> _DATASET_
◆ ◆ ◆ ◆ ◆

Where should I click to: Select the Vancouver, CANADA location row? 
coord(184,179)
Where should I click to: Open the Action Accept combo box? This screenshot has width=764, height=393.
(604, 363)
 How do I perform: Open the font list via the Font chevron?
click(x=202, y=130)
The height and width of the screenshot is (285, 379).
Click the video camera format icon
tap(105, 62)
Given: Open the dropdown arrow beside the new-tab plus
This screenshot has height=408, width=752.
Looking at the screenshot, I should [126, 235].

◆ ◆ ◆ ◆ ◆

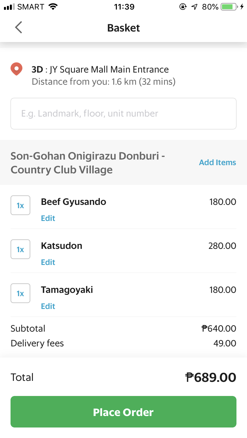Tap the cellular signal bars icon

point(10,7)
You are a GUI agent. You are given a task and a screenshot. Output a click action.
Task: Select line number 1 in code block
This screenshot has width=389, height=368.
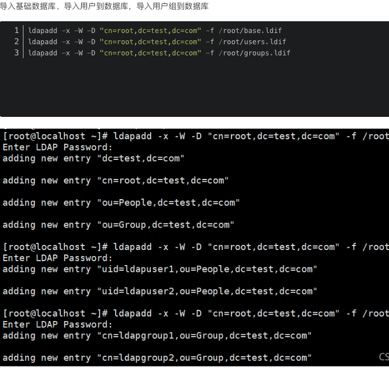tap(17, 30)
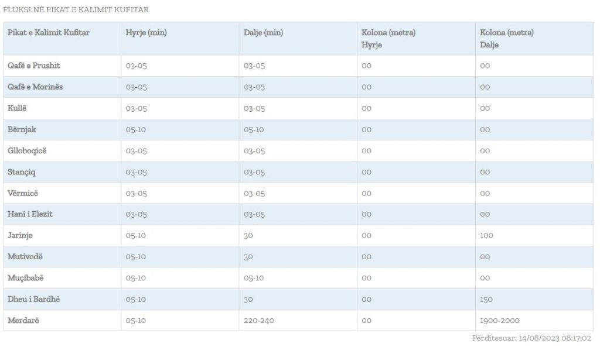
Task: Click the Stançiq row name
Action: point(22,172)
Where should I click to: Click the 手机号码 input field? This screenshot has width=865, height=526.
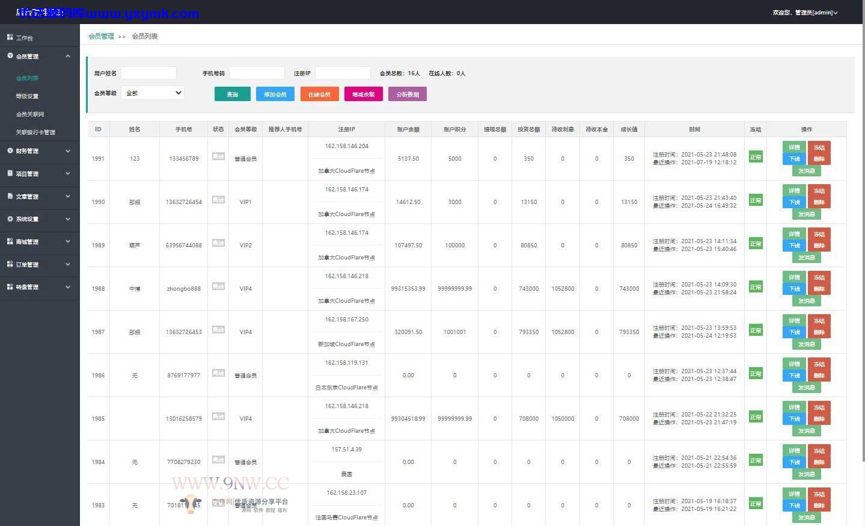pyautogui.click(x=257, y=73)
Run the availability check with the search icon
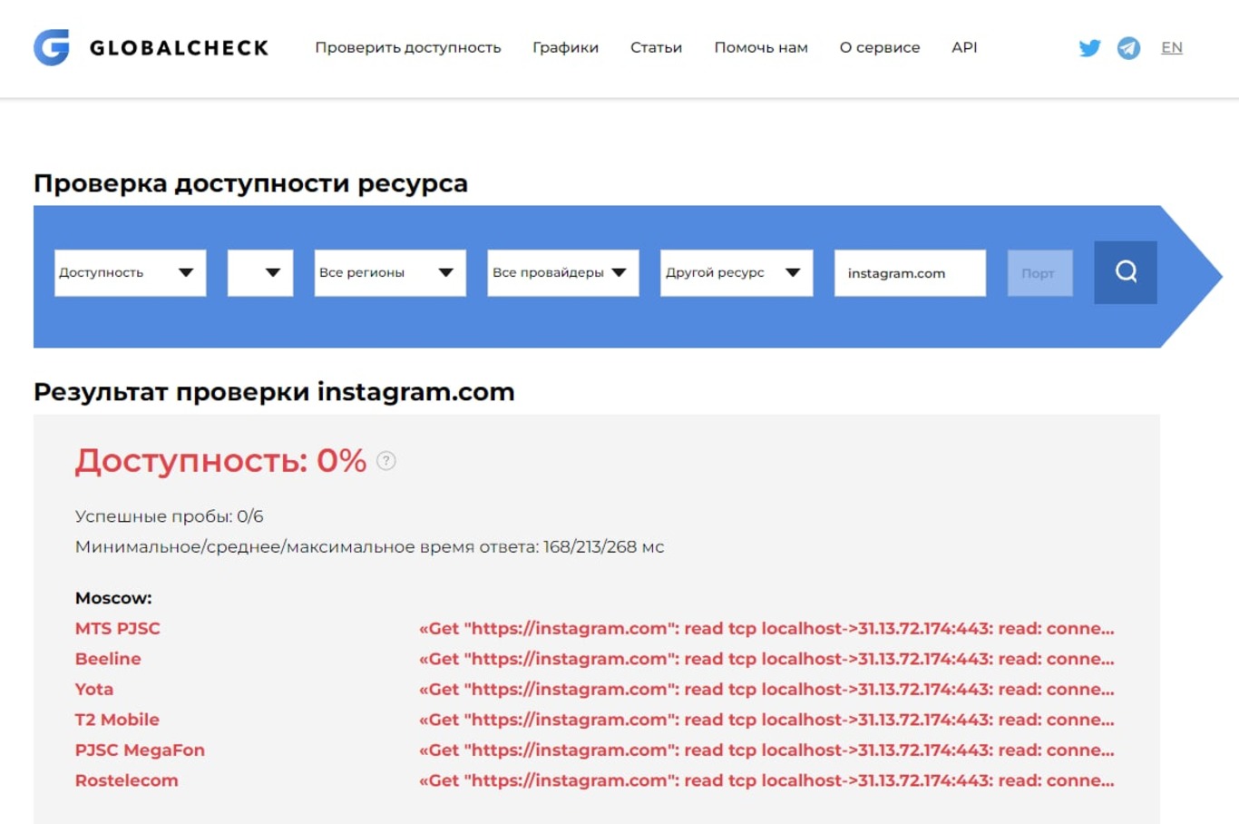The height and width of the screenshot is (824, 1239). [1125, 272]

◆ ◆ ◆ ◆ ◆

> _STATED PROBLEM_
Write out the lines again, starting with the line with "Tap the cellular signal bars icon" and going on through the line with "Action: point(22,172)", and switch "screenshot" to "image" while leaving everything else the same. Leave the pictures out.

> _THE OUTPUT_
Tap the cellular signal bars icon

point(10,7)
You are a GUI agent. You are given a task and a image. Output a click action.
Task: Select line number 1 in code block
This image has width=389, height=368.
tap(17, 30)
Task: Click the Stançiq row name
Action: point(22,172)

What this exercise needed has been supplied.